* [ENTRIES PROVIDED]
*-*-*

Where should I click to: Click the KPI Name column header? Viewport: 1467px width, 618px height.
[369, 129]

*-*-*

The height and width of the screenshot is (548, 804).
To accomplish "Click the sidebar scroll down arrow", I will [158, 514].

*-*-*

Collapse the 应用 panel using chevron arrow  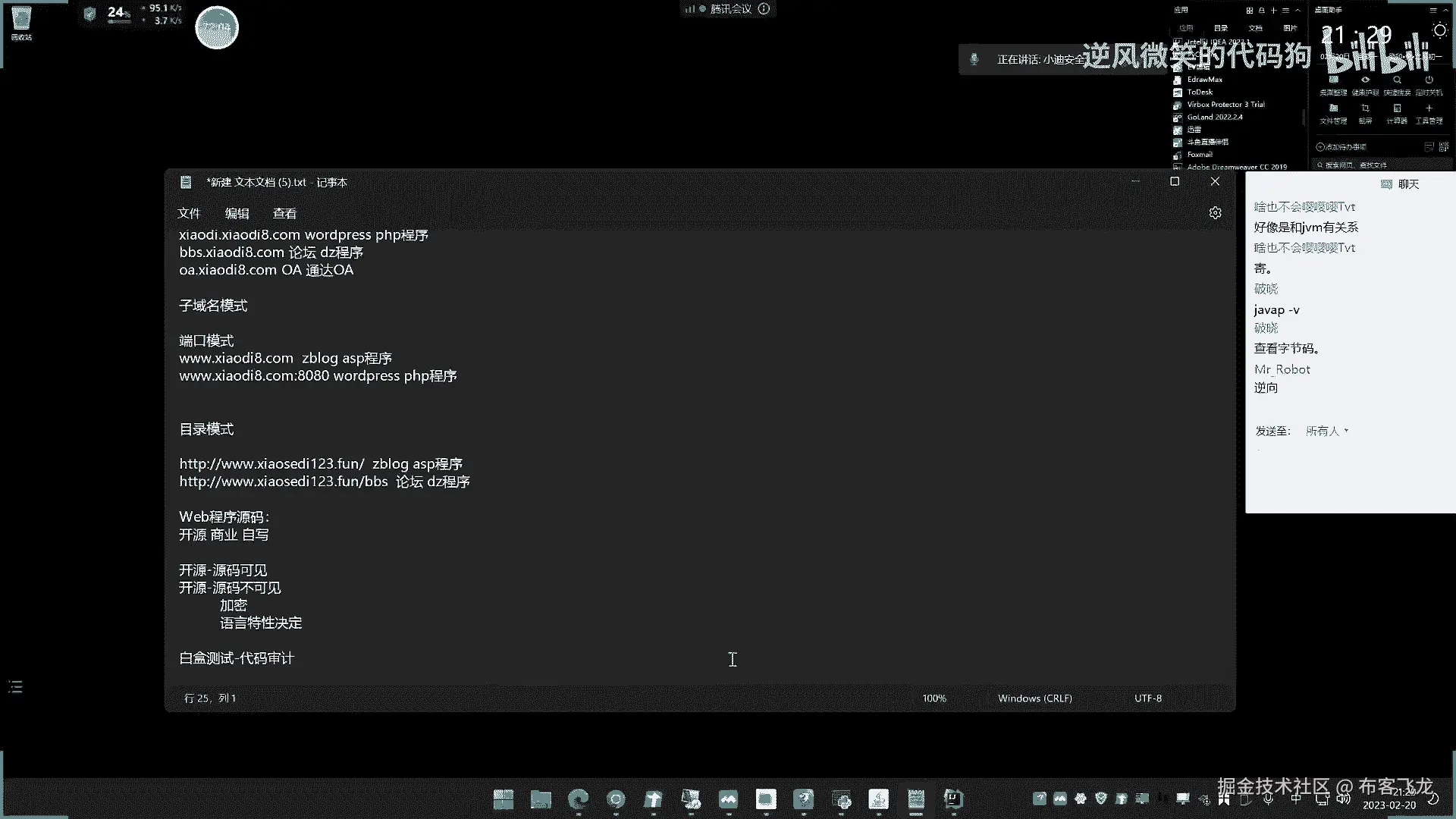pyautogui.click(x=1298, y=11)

*-*-*

* [WHAT YOU HAVE TO DO]
Recast the part of the listing that opens with the line containing "The height and" and closes with the line containing "will [158, 514]." as a JSON list of strings, one string per line and no blank lines.

* [CORRECT RESPONSE]
[
  "The height and width of the screenshot is (548, 804).",
  "To accomplish \"Click the sidebar scroll down arrow\", I will [158, 514]."
]